WiFi 5 is the fifth generation of the WiFi wireless local area network standard. It’s technically called IEEE (that stands for Institute of Electrical and Electronics Engineers) standard 802.11ac, but WiFi 5 is a lot catchier and easier for consumers to understand, so it was retroactively renamed by the Wi-Fi Alliance.
Released in 2013, WiFi 5 was a significant improvement over IEEE standard 802.11n, or WiFi 4. Since then, WiFi 5 support has become incredibly common in wireless devices and routers. WiFi 5 allows devices to transmit data over the 5 GHz wireless frequency band at theoretical speeds of up to 3.5 Gbps, though it is more realistic to get speeds of more than 1 Gbps under ideal conditions.
WiFi 5 relied on a number of new and improved technologies to achieve its faster, more reliable speeds. It supports channels up to 160 MHz wide; it is multi-user, multiple input, multiple output (MU-MIMO); and can do beamforming, in which a WiFi signal is directed toward specific receiving devices rather than radiated out in every direction.
Still, at almost a decade old, WiFi 5 is far from being the state-of-the-art wireless standard.
What is WiFi 6?
Released in 2019, WiFi 6, or IEEE standard 802.11ax, is the sixth generation of WiFi. It was designed to improve on WiFi 5 by offering faster speeds across multiple devices, especially in high-density environments like offices, schools, and cafés, although this can also matter if you have a lot of smart home gear plus a few children with smartphones and laptops all trying to use the internet.
While WiFi 6 is generally designed to make WiFi more efficient, it does allow for faster connections. While WiFi 5 had a maximum theoretical data rate of 3.5 Gbps, WiFi 6 has a theoretical maximum of 9.6 Gbps.
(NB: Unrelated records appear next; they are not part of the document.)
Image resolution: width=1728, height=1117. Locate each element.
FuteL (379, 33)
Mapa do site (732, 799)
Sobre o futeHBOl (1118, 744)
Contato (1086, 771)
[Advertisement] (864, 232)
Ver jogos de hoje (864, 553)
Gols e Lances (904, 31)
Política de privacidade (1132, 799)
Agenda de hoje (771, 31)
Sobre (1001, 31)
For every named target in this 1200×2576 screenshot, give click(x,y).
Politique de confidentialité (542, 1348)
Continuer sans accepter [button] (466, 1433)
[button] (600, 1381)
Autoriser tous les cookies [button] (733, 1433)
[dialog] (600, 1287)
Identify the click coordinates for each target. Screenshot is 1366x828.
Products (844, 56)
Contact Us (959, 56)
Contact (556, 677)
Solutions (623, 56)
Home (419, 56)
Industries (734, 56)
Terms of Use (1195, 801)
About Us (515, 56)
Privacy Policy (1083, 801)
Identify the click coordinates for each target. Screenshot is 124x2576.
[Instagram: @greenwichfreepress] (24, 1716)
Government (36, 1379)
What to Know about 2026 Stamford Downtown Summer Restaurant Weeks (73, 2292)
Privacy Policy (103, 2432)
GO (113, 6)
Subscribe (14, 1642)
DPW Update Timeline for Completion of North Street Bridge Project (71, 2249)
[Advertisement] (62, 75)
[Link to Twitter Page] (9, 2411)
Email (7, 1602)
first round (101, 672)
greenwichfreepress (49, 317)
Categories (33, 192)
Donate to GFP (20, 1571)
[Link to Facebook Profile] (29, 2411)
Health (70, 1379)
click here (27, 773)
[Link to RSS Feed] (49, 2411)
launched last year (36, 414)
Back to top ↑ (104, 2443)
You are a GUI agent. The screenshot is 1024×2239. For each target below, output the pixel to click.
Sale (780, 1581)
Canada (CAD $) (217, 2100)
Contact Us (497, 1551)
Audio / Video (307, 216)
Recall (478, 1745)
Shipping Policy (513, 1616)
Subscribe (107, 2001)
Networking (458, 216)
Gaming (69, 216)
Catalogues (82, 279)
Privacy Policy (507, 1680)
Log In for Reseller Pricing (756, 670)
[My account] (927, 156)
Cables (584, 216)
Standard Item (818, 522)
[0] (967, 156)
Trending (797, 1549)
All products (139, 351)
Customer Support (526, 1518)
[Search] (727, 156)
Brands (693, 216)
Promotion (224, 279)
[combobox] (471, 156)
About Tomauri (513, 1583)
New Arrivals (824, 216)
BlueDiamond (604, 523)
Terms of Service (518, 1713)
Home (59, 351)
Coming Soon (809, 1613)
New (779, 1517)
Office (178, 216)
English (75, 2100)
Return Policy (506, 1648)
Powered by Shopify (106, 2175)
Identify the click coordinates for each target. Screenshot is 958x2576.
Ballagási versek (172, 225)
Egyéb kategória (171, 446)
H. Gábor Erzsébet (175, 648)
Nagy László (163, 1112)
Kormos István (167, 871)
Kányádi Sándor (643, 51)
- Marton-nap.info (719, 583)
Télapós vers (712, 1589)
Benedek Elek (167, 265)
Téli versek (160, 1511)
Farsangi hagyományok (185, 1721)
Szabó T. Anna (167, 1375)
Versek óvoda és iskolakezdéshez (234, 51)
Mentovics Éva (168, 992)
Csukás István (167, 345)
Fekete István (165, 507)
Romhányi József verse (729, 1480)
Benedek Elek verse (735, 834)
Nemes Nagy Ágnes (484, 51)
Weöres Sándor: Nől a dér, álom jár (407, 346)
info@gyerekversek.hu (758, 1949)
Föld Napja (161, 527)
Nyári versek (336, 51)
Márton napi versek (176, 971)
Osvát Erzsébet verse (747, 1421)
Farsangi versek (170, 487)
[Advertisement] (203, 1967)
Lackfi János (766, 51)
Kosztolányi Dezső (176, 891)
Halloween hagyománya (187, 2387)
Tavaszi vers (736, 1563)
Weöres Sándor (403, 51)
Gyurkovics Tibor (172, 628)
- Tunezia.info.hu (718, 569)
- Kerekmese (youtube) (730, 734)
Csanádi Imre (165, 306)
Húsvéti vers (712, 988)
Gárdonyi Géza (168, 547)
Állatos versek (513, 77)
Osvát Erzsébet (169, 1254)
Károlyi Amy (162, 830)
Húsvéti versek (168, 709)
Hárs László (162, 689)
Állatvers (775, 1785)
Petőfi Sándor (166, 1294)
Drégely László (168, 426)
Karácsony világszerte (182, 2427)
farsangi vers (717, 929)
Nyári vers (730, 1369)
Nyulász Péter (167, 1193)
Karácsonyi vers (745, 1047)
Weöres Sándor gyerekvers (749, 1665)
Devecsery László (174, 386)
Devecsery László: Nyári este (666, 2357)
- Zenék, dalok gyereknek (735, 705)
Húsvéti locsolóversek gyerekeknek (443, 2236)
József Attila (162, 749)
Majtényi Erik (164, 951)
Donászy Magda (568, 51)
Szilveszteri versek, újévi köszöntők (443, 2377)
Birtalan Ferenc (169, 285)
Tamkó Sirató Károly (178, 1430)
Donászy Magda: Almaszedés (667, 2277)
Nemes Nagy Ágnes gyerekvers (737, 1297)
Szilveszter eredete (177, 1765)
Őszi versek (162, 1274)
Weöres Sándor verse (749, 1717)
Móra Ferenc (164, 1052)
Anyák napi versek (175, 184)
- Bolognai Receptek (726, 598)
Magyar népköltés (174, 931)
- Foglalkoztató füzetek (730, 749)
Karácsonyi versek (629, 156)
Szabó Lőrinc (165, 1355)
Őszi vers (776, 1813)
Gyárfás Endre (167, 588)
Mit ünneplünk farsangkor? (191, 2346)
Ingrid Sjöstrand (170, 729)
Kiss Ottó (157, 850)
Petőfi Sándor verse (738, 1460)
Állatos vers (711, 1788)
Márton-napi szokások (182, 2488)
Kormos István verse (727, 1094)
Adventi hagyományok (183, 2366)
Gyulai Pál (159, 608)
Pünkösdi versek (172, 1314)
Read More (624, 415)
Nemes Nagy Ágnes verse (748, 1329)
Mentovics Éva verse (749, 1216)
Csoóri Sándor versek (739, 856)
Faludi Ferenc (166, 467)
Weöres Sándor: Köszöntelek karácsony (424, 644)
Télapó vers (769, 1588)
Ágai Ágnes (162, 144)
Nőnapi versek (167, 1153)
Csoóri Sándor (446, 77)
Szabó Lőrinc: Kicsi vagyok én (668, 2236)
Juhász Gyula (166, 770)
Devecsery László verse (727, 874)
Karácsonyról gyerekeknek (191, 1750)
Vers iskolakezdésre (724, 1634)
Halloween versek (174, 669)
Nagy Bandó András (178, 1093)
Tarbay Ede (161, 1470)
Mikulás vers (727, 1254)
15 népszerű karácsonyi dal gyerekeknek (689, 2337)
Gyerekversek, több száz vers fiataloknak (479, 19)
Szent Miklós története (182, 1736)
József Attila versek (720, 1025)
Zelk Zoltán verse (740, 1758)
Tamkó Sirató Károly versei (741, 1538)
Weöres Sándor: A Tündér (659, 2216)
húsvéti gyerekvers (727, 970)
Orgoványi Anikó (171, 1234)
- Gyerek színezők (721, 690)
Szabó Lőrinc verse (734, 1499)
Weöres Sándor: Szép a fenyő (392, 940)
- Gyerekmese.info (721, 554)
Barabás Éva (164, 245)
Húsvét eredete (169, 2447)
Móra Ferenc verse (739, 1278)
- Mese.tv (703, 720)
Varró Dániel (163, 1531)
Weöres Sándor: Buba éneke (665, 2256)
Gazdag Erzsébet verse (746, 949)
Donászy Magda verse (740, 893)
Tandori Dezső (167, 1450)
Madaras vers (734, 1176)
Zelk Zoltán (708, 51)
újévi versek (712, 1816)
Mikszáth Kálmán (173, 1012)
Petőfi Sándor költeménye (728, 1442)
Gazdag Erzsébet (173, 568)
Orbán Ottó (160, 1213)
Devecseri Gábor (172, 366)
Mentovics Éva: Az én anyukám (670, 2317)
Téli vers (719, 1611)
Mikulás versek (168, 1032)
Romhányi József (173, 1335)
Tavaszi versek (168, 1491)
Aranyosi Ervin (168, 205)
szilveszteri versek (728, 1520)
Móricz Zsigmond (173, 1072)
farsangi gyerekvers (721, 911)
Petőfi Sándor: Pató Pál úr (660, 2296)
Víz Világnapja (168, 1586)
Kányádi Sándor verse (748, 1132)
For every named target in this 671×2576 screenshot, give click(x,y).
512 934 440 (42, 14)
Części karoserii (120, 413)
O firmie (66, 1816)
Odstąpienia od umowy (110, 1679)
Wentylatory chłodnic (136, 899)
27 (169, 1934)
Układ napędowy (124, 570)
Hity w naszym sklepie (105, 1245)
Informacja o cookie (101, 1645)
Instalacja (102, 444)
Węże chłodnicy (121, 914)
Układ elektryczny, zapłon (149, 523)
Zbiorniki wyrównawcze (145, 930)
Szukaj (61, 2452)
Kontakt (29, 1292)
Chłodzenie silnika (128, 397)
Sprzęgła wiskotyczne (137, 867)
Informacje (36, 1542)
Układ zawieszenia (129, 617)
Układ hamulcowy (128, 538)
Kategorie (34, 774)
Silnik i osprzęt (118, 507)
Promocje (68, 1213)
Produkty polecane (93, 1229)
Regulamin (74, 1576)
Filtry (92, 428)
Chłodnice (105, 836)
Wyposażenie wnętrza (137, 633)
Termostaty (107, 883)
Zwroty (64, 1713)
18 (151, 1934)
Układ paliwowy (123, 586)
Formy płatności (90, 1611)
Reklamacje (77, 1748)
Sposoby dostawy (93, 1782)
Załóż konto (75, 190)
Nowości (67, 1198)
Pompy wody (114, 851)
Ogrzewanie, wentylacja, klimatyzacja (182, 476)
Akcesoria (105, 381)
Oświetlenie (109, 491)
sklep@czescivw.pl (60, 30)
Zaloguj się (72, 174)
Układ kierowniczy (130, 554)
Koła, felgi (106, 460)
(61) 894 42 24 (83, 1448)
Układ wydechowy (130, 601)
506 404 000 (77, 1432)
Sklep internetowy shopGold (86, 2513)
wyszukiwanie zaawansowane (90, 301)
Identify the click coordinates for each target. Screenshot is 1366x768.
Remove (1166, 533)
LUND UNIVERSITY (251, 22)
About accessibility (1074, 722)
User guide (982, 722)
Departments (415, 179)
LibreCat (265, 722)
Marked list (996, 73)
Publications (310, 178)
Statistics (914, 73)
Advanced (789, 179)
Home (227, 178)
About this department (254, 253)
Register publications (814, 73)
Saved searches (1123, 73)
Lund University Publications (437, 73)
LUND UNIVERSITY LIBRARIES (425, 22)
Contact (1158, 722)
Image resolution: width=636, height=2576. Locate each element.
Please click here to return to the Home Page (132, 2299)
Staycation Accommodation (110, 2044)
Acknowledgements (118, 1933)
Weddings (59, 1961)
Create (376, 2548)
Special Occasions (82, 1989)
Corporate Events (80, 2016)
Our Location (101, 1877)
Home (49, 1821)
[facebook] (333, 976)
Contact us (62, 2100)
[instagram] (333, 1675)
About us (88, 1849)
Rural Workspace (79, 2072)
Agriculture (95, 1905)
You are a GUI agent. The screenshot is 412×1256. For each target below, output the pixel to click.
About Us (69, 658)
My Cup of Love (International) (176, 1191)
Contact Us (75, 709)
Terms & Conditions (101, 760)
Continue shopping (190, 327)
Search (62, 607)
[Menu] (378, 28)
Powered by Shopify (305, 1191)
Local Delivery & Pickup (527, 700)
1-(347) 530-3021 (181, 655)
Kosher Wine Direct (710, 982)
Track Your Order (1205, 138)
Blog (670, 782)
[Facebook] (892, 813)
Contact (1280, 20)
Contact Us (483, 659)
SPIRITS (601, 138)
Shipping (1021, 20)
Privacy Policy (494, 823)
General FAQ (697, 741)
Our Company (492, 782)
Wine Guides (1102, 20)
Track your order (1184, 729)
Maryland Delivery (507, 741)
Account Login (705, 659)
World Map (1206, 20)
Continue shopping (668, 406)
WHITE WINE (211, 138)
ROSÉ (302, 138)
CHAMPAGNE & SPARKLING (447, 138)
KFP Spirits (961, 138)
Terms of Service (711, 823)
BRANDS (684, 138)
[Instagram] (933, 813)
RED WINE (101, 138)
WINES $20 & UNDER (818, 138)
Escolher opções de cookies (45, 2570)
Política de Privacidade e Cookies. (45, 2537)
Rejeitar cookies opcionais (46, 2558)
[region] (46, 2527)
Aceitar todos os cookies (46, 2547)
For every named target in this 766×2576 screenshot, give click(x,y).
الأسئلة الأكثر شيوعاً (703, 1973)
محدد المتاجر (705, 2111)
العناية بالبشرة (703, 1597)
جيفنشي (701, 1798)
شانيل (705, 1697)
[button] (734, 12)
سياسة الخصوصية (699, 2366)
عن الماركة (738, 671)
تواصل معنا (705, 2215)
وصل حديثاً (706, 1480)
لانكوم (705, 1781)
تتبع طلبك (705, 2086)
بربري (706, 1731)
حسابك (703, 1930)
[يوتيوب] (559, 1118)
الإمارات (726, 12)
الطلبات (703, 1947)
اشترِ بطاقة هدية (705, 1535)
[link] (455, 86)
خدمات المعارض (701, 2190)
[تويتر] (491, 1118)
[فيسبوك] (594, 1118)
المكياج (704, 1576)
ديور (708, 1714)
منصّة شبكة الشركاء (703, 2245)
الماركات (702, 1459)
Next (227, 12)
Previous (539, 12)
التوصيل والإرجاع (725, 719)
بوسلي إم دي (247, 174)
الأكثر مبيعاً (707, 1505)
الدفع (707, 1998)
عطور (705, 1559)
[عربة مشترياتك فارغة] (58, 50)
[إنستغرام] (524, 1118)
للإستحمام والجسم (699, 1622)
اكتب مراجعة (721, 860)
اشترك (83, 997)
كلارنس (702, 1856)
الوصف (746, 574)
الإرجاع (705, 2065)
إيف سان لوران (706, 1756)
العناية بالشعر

Using both the 2.4 GHz and 5 GHz wireless frequency bands, WiFi 6 is backwards compatible with both WiFi 5 and WiFi 4 devices. It also supports other improvements like orthogonal frequency-division multiple access (OMFDMA), where different devices get assigned their own channel for more efficient data transfer; Target Wake Time (TWT), which allows devices to save battery life by automatically switching off WiFi connections when they’re not being used; and it supports WPA3 encryption, which enables more secure WiFi connections.
All told, WiFi 6 allows for more devices to get faster, more stable internet connections on the same local network than WiFi 5.
What are WiFi 6E and WiFi 7?
WiFi 6E is an extended version of WiFi 6 that also uses the 6 GHz wireless frequency band, which allows for faster speeds with a more limited range. It was released in 2021.
Due to be released in 2024, WiFi 7, or IEEE standard 802.11be, is designed to allow for significantly faster wireless connections and will have a theoretical maximum data throughput of 46 Gbps.
Which is best: WiFi 5 or WiFi 6?
Right now, WiFi 5 is looking increasingly dated. While you can still get routers that only support WiFi 5, you are locking yourself out of almost a decade of technological improvements.
Although WiFi 6E and WiFi 7 both offer improvements over WiFi 6, neither is widely supported. You can get a WiFi 6E router now and the first WiFi 7 routers have been announced, but they’re all pretty expensive and most devices don’t yet support the new standards.
That leaves WiFi 6 as the best option for most people. WiFi 6 devices are affordable, widely available, and will likely be supported for years to come. So, if you’re shopping for a router, it’d be best to look out for the WiFi 6 logo.